The Sun Between Their Feet (32 page)

He lifts the tin and throws the water in a fine, gleaming curve over the bushes, watching the drops fall in a glittering shower; and an old hen, which was seeking shelter from the heat, runs away squawking. He roars with laughter, seeing that flapping old hen. Then he tosses the tin away into the bushes. It is new and glints among the green leaves. He looks at the tin, while an impulse stirs in him – that same impulse that always hurts him so, leaving him limp and confused. He is thinking that his mother, who paid a shilling for the tin in the Greek store, will not know where it is. Secretly, as if he were doing something wicked, he lifts the tin, carries it to the door of the hut and, stretching his hand carefully around the opening, sets it inside. His mother, who is stirring meal into boiling water for the porridge, does not turn around. Yet he knows that she knows what he is doing. He waits for her to turn – if she does and thanks him, then he will shout at her; already he feels the anger crowding his throat. And when she does not turn he feels even more anger, and a hot blackness rocks across his eyes. He cannot endure that anyone, not even his mother, should understand why he creeps like a thief to do a kind thing.
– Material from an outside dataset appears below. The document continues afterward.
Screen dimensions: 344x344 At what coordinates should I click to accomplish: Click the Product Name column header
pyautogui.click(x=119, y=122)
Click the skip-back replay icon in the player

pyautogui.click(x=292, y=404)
He walks swaggering back to the shade of the tree, muttering: I am Jabavu, I am Jabavu – as if this were the answer to any sad look or reproachful words or understanding silence.

He squats under the tree, but carefully, so that his trousers may not fall completely to pieces. He looks at the village. It is a native kraal, such as one may see anywhere in Africa, a casual arrangement of round mud huts with conical
grass roofs. A few are square, influenced by the angled dwelling of the white man. Beyond the kraal is a belt of trees, and beyond them, the fields. Jabavu thinks: This is my village – and immediately his thoughts leave it and go to the white man's town. Jabavu knows everything about this town, although he has never been there. When someone returns, or passes through this village, Jabavu runs to listen to the tales of the wonderful living, the adventure, the excitement. He has a very clear picture in his mind of the place. He knows the white man's house is always of brick, not of mud. He has seen such a house. The Greek at the store has a brick house, two fine rooms, with chairs in them, and tables, and beds lifted off the floor on legs. Jabavu knows the white man's town will be of such houses, many many houses, perhaps as many as will reach from where he is sitting to the big road going north that is half a mile away. His mind is bright with wonder and excitement as he imagines it, and he looks at his village with impatient dissatisfaction. The village is for the old people, it is right for them. And Jabavu can remember no time when he has not felt as he does now; it is as if he were born with the knowledge that the village was his past, not his future. Also, that he was born longing for the moment when he could go to the town. A hunger rages in him for that town. What is this hunger? Jabavu does not know. It is so strong that a voice speaks in his ear, I want, I want, as if his fingers curl graspingly in a movement. We want, as if every fibre of his body sings and shouts, I want, I want, I want …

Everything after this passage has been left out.